The refrigerant in the line 27 passing through the economizer heat
exchanger is supplied to the compressor 12 via the port 32 under
the control of the valve 56 which is, in turn, controlled by the
control system 44. The line 27 delivers refrigerant gas to a
trapped volume (not shown) at an intermediate stage of compression
in the compressor.
[0026] In the normal or non-economized operation, valve 56 is
closed, valve 52 is closed, and valve 64 is open. The economizer
circuit is closed and does not provide additional cooling to the
liquid refrigerant upstream of the EEV 20. This results in a loss
of capacity in evaporator 22 even though the mass flow through the
evaporator 22 will remain about the same due to the fully open
suction line 24. Depending somewhat on operating conditions, the
system may configured so that basic economized capacity may be
110-200% or more of basic non-economized capacity. The lower might
be associated with at air conditioning-like applications,
intermediate values with heat pump applications, and the higher
values with refrigeration applications.
[0027] To lower the capacity of the system, the bypass line
solenoid valve 52 is employed. In a bypass mode operation valve 56
is closed, valve 52 is open, and valve 64 is open. Some of the
refrigerant entering the compressor through suction line 24 exits
the compressor through port 32 and returns to the suction line 24
via line 50 and the proximal portion of line 27. This flow
displaces some of the refrigerant flow in the suction line 24 from
the evaporator. Thus the mass flow through, and the heat capacity
of, the evaporator is reduced. This reduced capacity may be an
exemplary 50-70% (or in some cases higher) of the normal
capacity.
[0028] In a suction cutoff operation, valve 56 is closed, valve 52
is open, and valve 64 is closed. Capacity is reduced to a minimum
as defined by restrictor 68. This may be slightly below the normal,
non-economized mode minimum.
[0029] Modulation of any of the three valves 52, 56, and 64 may be
done individually and within one of the first three modes of
operation (economized, normal, and bypass). In a basic
implementation, only one valve would be modulated at a time and
only within one of the three modes. Specifically, valve 56 would be
modulated in the economized operation for the capacity range from
the unmodulated economized down to the unmodulated normal
operation. The economizer flow in the line 27 and, as such, system
capacity is controlled by rapidly cycling the valve 56 to modulate
the amount of economizer flow to the intermediate stage of
compression in the compressor.
[0030] Valve 52 would be modulated in normal operation for the
capacity range from the unmodulated normal down to the unmodulated
bypass operation. In this arrangement, the valve 56 is closed, and
gas at intermediate pressure is bypassed from the compressor via
the port 32, the line 27, and the line 50 into the suction line 24.

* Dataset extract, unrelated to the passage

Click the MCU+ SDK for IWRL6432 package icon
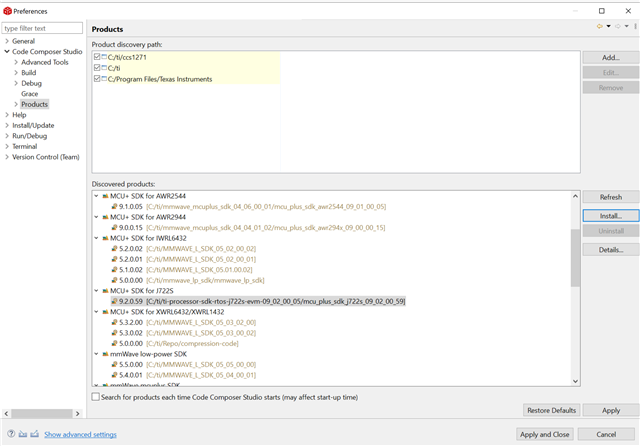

The amount of bypassed gas and, as such, the system capacity is
varied by rapidly cycling the valve 52. Thus the port 32 is used as
both an economizer port and a bypass or unloading port.
[0031] Valve 64 would be modulated in bypass operation for the
capacity range from the unmodulated bypass operation down to the
unmodulated suction cutoff operation.
[0032] Many variations on the parallel structure are possible. FIG.
2 shows an alternative set of segments 100, 102, 104, and 106 in
the line 24. In the exemplary embodiment, the segments 100, 102,
and 104 have respective solenoid valves 110, 112, and 114 with
respective control lines 116, 118, and 120 coupling the valves to
the control system 44. In the exemplary embodiment, the segments
102, 104, and 106, have respective restrictors 122, 124, and 126.
In the exemplary embodiment, the first segment 100 has sufficient
effective cross-section to provide 100% capacity regardless of the
condition of the other segments. Alternatively, however, it may be
smaller. In the exemplary embodiment, the remaining segments lack
such cross-section both individually and in combination. The size
of the restrictors may be chosen to facilitate particular
operational sequences which may depend, at least in part, on
anticipated operating conditions (e.g., how much time the
compressor is expected to operate in various locations along the
capacity spectrum, desired transitions between such conditions, and
the like). In an exemplary implementation, the flowpath 106 is a
mere residual flowpath with very low capacity merely to protect the
compressor. In the exemplary implementation, the restrictors 122
and 124 are sized so that with the first (main) valve 110 closed:
(1) with the second and third valves 112 and 114 open, the combined
segments 102 and 104 provide the system with 2/3 capacity; and (2)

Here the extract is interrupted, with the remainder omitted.